The task: The full set of records must be set down verbatim.

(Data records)
◆ ◆ ◆

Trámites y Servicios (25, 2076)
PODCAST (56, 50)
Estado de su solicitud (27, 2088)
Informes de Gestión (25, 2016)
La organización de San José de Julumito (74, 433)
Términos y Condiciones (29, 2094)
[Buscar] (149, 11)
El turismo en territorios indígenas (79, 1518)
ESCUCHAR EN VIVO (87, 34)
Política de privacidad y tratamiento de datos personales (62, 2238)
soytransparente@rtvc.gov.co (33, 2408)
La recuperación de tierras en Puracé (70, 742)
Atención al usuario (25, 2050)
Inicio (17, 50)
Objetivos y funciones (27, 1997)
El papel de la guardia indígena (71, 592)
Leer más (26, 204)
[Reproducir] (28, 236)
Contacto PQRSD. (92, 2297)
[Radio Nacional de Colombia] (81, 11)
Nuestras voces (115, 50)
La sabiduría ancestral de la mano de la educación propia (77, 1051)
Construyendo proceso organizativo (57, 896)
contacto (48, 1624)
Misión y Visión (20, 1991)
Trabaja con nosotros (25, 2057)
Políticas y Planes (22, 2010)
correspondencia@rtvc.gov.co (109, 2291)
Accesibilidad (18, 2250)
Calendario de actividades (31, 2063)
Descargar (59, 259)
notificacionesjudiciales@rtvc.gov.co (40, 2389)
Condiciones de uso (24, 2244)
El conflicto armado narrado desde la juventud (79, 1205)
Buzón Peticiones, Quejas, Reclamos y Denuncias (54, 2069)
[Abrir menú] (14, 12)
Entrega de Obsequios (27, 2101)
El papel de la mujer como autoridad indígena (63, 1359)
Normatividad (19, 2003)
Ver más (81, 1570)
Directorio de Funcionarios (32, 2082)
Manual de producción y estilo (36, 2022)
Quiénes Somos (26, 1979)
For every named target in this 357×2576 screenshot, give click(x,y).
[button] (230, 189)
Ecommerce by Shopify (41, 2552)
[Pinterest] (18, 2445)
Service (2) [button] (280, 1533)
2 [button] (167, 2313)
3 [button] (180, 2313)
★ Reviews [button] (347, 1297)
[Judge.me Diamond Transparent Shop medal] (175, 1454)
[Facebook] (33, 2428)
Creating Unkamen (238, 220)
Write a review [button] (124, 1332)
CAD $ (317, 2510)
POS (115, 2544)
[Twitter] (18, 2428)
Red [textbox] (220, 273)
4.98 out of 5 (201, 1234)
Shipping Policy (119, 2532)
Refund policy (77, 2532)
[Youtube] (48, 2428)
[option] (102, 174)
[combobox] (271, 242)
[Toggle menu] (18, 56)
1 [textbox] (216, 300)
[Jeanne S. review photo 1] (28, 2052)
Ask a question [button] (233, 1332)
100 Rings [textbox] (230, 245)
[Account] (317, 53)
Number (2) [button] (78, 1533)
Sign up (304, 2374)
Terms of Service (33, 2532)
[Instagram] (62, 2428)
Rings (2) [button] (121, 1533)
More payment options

◆ ◆ ◆

Task answer:
Trámites y Servicios (25, 2076)
PODCAST (56, 50)
Estado de su solicitud (27, 2088)
Informes de Gestión (25, 2016)
La organización de San José de Julumito (74, 433)
Términos y Condiciones (29, 2094)
[Buscar] (149, 11)
El turismo en territorios indígenas (79, 1518)
ESCUCHAR EN VIVO (87, 34)
Política de privacidad y tratamiento de datos personales (62, 2238)
soytransparente@rtvc.gov.co (33, 2408)
La recuperación de tierras en Puracé (70, 742)
Atención al usuario (25, 2050)
Inicio (17, 50)
Objetivos y funciones (27, 1997)
El papel de la guardia indígena (71, 592)
Leer más (26, 204)
[Reproducir] (28, 236)
Contacto PQRSD. (92, 2297)
[Radio Nacional de Colombia] (81, 11)
Nuestras voces (115, 50)
La sabiduría ancestral de la mano de la educación propia (77, 1051)
Construyendo proceso organizativo (57, 896)
contacto (48, 1624)
Misión y Visión (20, 1991)
Trabaja con nosotros (25, 2057)
Políticas y Planes (22, 2010)
correspondencia@rtvc.gov.co (109, 2291)
Accesibilidad (18, 2250)
Calendario de actividades (31, 2063)
Descargar (59, 259)
notificacionesjudiciales@rtvc.gov.co (40, 2389)
Condiciones de uso (24, 2244)
El conflicto armado narrado desde la juventud (79, 1205)
Buzón Peticiones, Quejas, Reclamos y Denuncias (54, 2069)
[Abrir menú] (14, 12)
Entrega de Obsequios (27, 2101)
El papel de la mujer como autoridad indígena (63, 1359)
Normatividad (19, 2003)
Ver más (81, 1570)
Directorio de Funcionarios (32, 2082)
Manual de producción y estilo (36, 2022)
Quiénes Somos (26, 1979)
For every named target in this 357×2576 screenshot, give click(x,y).
[button] (230, 189)
Ecommerce by Shopify (41, 2552)
[Pinterest] (18, 2445)
Service (2) [button] (280, 1533)
2 [button] (167, 2313)
3 [button] (180, 2313)
★ Reviews [button] (347, 1297)
[Judge.me Diamond Transparent Shop medal] (175, 1454)
[Facebook] (33, 2428)
Creating Unkamen (238, 220)
Write a review [button] (124, 1332)
CAD $ (317, 2510)
POS (115, 2544)
[Twitter] (18, 2428)
Red [textbox] (220, 273)
4.98 out of 5 (201, 1234)
Shipping Policy (119, 2532)
Refund policy (77, 2532)
[Youtube] (48, 2428)
[option] (102, 174)
[combobox] (271, 242)
[Toggle menu] (18, 56)
1 [textbox] (216, 300)
[Jeanne S. review photo 1] (28, 2052)
Ask a question [button] (233, 1332)
100 Rings [textbox] (230, 245)
[Account] (317, 53)
Number (2) [button] (78, 1533)
Sign up (304, 2374)
Terms of Service (33, 2532)
[Instagram] (62, 2428)
Rings (2) [button] (121, 1533)
More payment options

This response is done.